Cedric Hanks didn’t answer. He couldn’t.
Longarm closed the dead man’s eyes and got to his feet, heading down the slope. The little man would have been a messy load to carry. The cowhand who’d been careless about leaving firearms about could fetch him when he came to pick up his rifle.
Longarm made plenty of noise and called out, “It’s me, coming in!” as he approached the campsite. As others crowded around, asking all sorts of questions, he called out, “Let’s get some light on the subject. It’s all over.”
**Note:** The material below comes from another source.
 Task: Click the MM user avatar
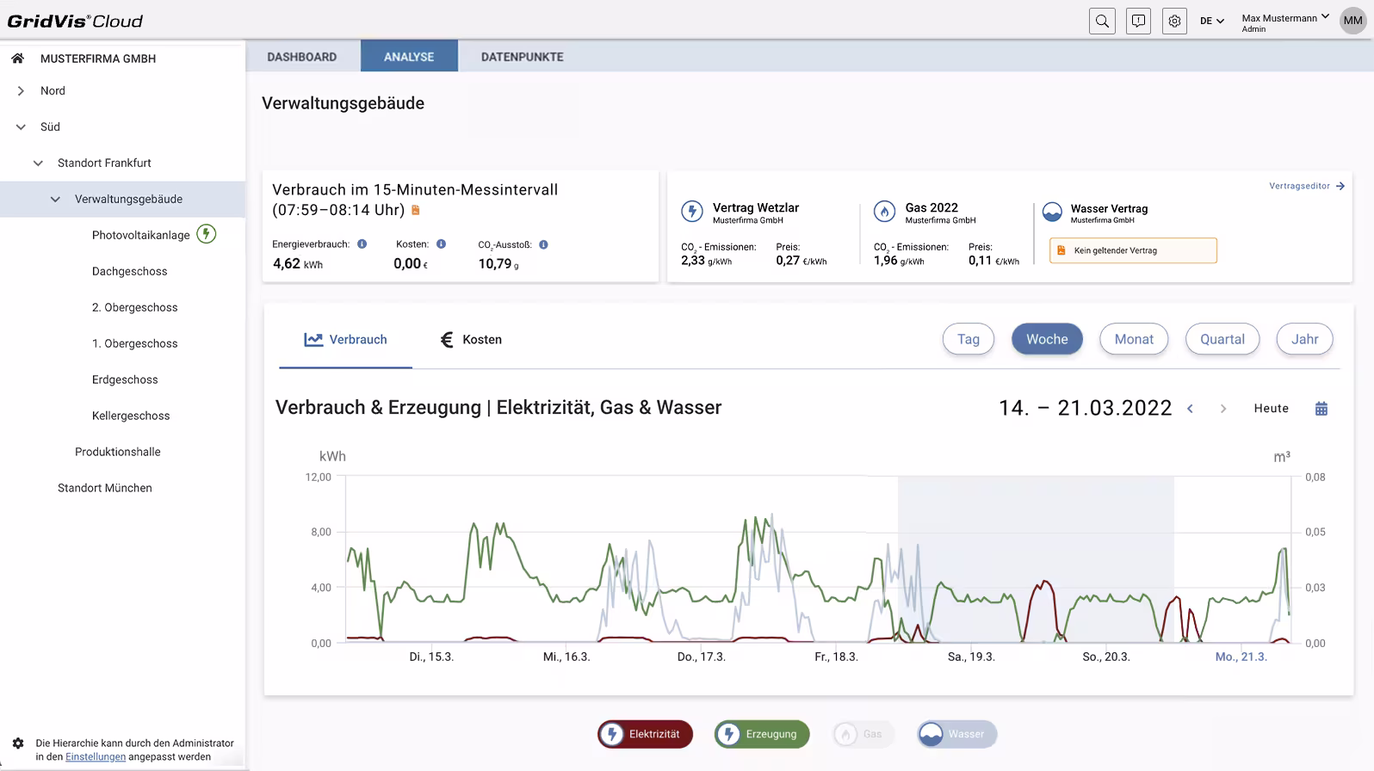(x=1352, y=21)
Someone kicked ashes off the banked coals and threw some sticks of kindling on. They blazed up. Longarm looked at Mabel Hanks, kneeling by an aspen sapling with her wrist chained to it, and said, “I’m sorry, ma’am. Your man is dead. Before he passed he named you as the murderer of Deputy Kincaid. He died before I could find out about the others, but…”
Then Mabel Hanks was screaming like a banshee and fighting her handcuffs like a chained grizzly as she glared at him insanely, calling him a mother-loving son-of-a-whore for openers. Then she really started talking dirty.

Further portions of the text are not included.